Checking MEMS VCTCXO's I see they offer :
Pull Range PR ±12.5, ±25, ±50 ppm
Control Voltage -3dB Bandwidth V_BW – – 8 kHz
So still quite small pull range.
Any CMOS inverter oscillator can use a LC just fine, however, you need to find a high Q inductor, which is no easy task.
For direct 80MHz clocking experiments, to skip Prop PLL noise, you could look at the Si5351 ? - Adafruit have a $8 breakout module for this part.
The VCO version of this part specs 10kHz bandwidth, and 30 ~ 340ppm pull range user selectable.
Some of the SiLabs parts allow small continual steps, Si514/544/549 indicate within ~ +-950ppm as being ok.
Not sure how the cheaper Si5351 stacks up, but an alternative could be to update just the fine-trim registers via i2c for narrow FM modulation ?
Addit: checking Digikey, and https://www.silabs.com/products/timing/lookup-customize
gives these stock items
Part Number: 514CBB000112AAG Product Si514 Description Any Frequency I2C Programmable XO
Frequency A 10 MHz I2C Address (Hex Format) 55 Format CMOS
Supply Voltage 3.3 V Temperature Stability / Total Stability 25 ppm / 50 ppm
Package Option 5x7 mm
Part Number: 514FAA000115BAG Product Si514 Description Any Frequency I2C Programmable XO
Frequency A 125 MHz I2C Address (Hex Format) 55 Format LVDS
Supply Voltage 2.5 V Temperature Stability / Total Stability 50 ppm / 100 ppm
Frequency Range 100 kHz - 250 MHz
Package Option 3.2x5 mm
Part Number: 514BBC000932AAG Product Si514 Description Any Frequency I2C Programmable XO
Frequency A 70.656 MHz I2C Address (Hex Format) 1D Format LVDS
Supply Voltage 3.3 V Temperature Stability / Total Stability 25 ppm / 50 ppm
Frequency Range 100 kHz - 125 MHz
Package Option 5x7 mm
The 514CBB000112AAG looks Prop-useful (3.3v, CMOS drive, 10MHz default)
The Propeller 1 PLLs have a significant amount of jitter. It's a big problem for radio transmitters. Thankfully it's easy enough to use an external oscillator for the system clock.
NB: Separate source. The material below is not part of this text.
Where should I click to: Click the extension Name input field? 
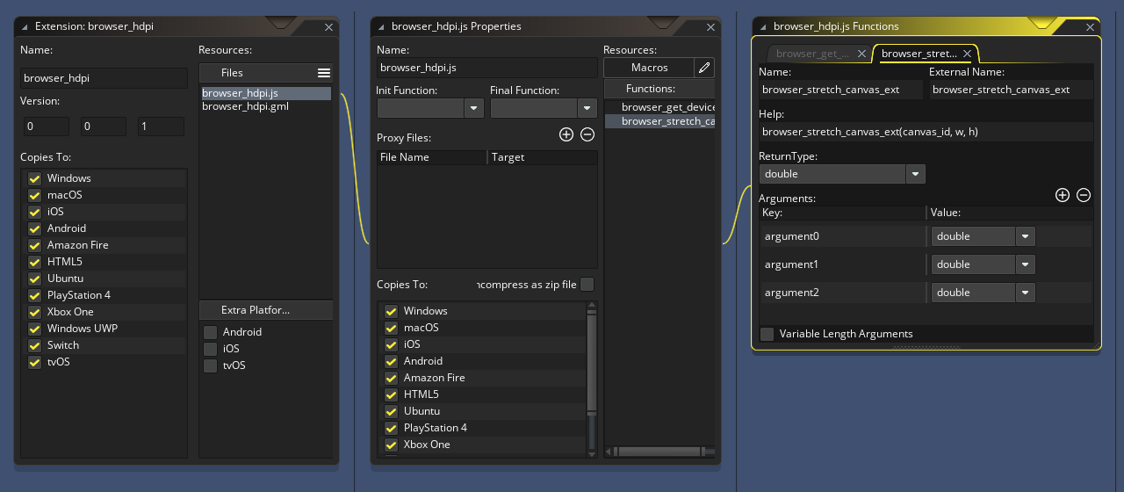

The oscillator I used was the MXO45HS-3C-80M0000 It's a 5v part, but is seems to work fine at 3.3v.
Another minor problem is that the video generator can only be clocked from a PLL. We can work around that by following the video generator output with a flip-flop, as long as that flip-flop is clocked by a clean clock source that's phase locked to the video generator clock. Some counters in feedback mode will do the trick. They are clocked by the system clock, and the video generator clock is phase locked to it. We just have to waste pins to route the video generator output through the counters.
Each cog generates 1 bit of data. So the 3 bit output uses 3 cogs and 6 pins. But you can have an 80MSPS direct digital synthesizer using only through-hole parts!
SFDR has improved from 34dB to 40dB. The signal shown is being modulated for an FM transmitter. The remaining noise could be from having only a 3 bit D/A converter, or as a result of the modulation. The audio is acquired by counting the duty cycle of the audio output pin driven by another cog. From this discussion on the P2 we've found that using a rectangular window is far from optimal. forums.parallax.com/discussion/comment/1457413/#Comment_1457413 The signal quality could likely be improved more by adding more bits to the DAC and by using a triangular or quadratic window on the audio input. I'm probably not going to test more bits due to lack of enthusiasm. The window function is easy to adjust. Or I could just turn off modulation to check the carrier itself.